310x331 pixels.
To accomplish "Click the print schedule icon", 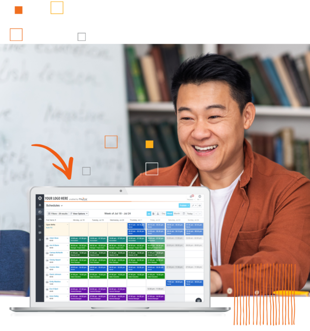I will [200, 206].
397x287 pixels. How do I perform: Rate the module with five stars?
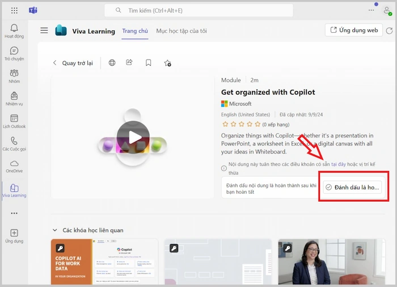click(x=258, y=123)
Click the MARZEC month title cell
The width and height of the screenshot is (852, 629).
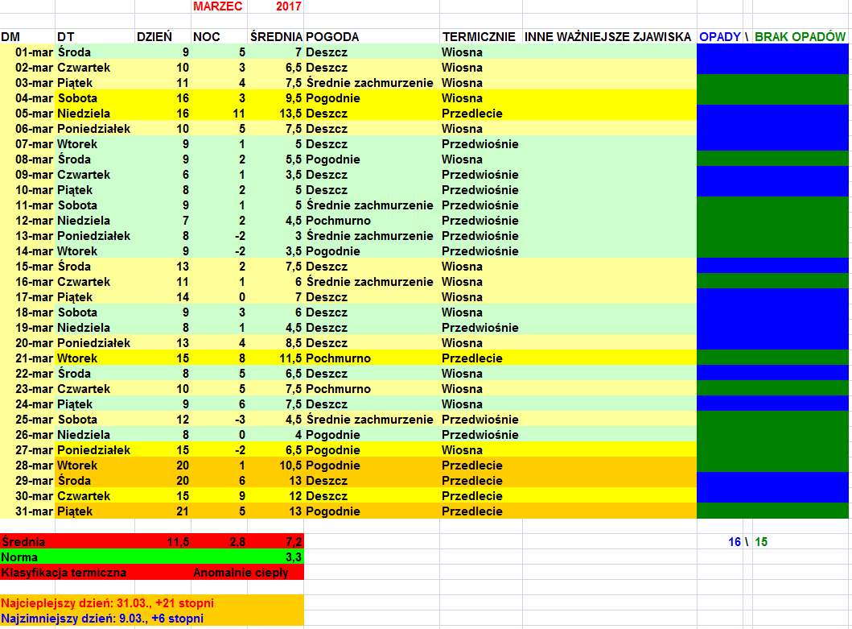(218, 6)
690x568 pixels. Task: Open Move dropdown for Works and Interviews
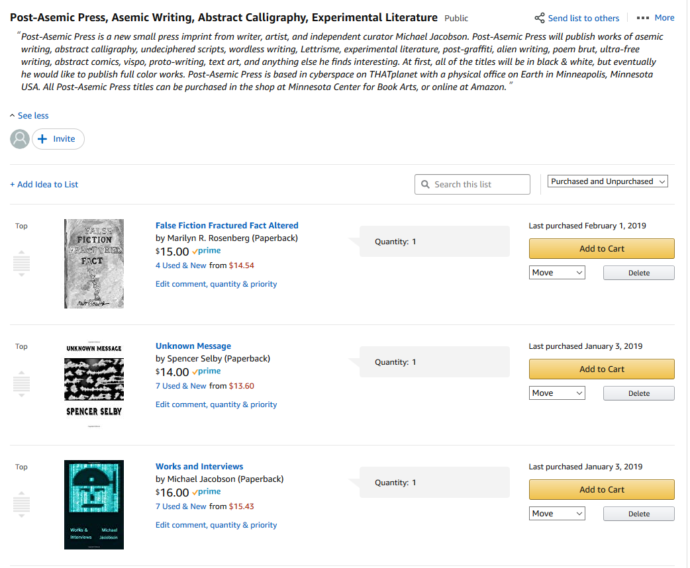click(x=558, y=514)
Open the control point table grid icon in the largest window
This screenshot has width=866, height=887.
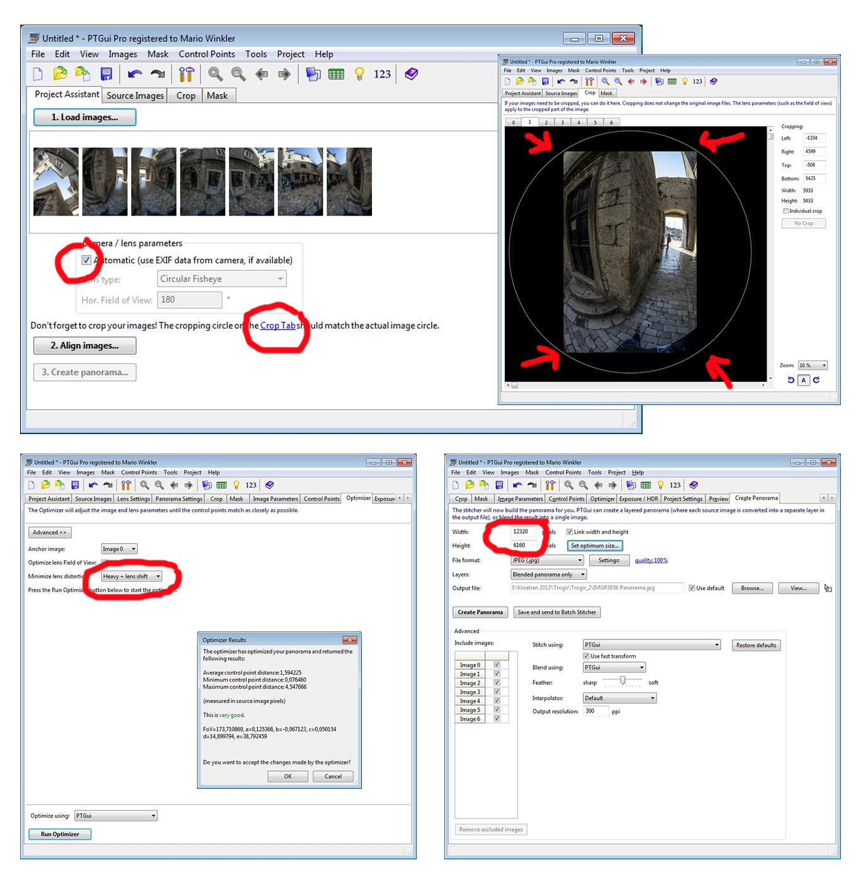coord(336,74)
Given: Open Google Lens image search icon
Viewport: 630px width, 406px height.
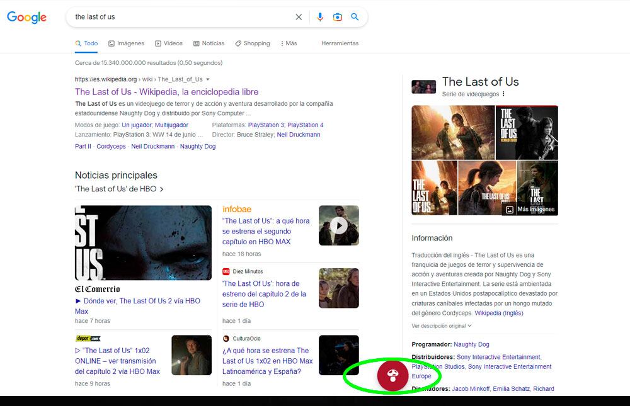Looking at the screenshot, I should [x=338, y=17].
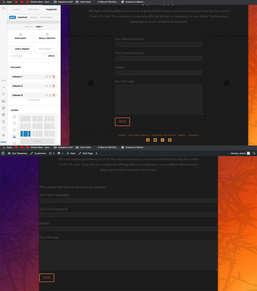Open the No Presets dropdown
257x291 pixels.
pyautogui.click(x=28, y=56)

## Exercise goal
The expected output is exactly the lines from the one containing "This screenshot has width=866, height=887." through the last line of the listing, both included, with every picture left out.

## Exercise response
This screenshot has width=866, height=887.
coord(336,74)
Given: Open Google Lens image search icon
Viewport: 630px width, 406px height.
Looking at the screenshot, I should [x=338, y=17].
Open the No Presets dropdown
257x291 pixels.
pyautogui.click(x=28, y=56)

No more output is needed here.